Dès les premières lignes de l'article, vous éprouvez un profond sentiment d'irréalité, assaisonné de déjà-vu. Le journaliste, qui ne voyait sans doute là qu'un fait divers très curieux, décrit le violent incendie qui a ravagé en pleine nuit un établissement scolaire privé comptant de nombreuses pensionnaires. La tragédie n'a été évitée que grâce à une jeune fille de quatorze ans qui a donné l'alerte et permis à toutes les élèves d'évacuer le bâtiment. Fait le plus étrange : aucun corps n'a été découvert dans les décombres, mais les responsables de l'établissement sont restés totalement introuvables après le sinistre. Une enquête policière aurait été ouverte. Vous vous demandez à quelles conclusions elle a bien pu parvenir. Le journaliste termine son article par un éloge humoristique des jeunes filles qui font des escapades nocturnes aux heures où elles sont censées dormir.

La photo représente l'héroïne de l'occasion et a été prise avant même que les pompiers ne parviennent à maîtriser l'incendie.

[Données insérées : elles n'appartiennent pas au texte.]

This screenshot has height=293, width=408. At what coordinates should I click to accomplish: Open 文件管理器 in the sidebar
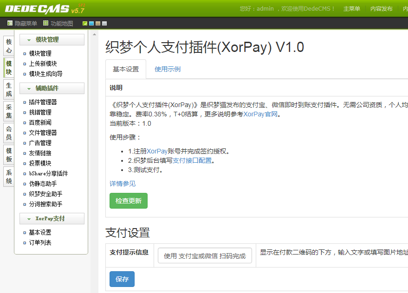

Vous y découvrez une jeune fille aux longs cheveux emmêlés, dont le visage est noirci par endroit. Elle est emmitouflée dans une couverture. Ses yeux écarquillés disent clairement le choc qu'elle vient de subir, mais elle semble pourtant très calme. L'espace d'un fugitif instant et en dépit des années qui vous séparent, vous vous sentez plus proche de cette fille inconnue que vous ne l'avez jamais été de qui que ce soit d'autre.

Puis la porte de votre chambre se rouvre, laissant passer une autre infirmière chargée d'un plateau-repas. L'odeur qui parvient à vos narines vous fait instantanément saliver. Vous vous rappelez soudain que vous n'avez jamais eu l'occasion de satisfaire la faim qui vous a fait vous relever la nuit passée. Vous replacez la coupure de presse au sommet de la pile tandis que l'infirmière amène le repas jusqu'à votre lit. Vous saisissez alors le plateau pour le poser sur vos genoux. La nourriture ne semble pas très différente de celle dont vous avez l'habitude au réfectoire mais, en ce moment précis, vous ne l'échangeriez contre aucune sorte de récompense. Saisissant un couvert dans chaque main, vous entreprenez avec bonheur de combler enfin le creux qui vous ronge l'estomac.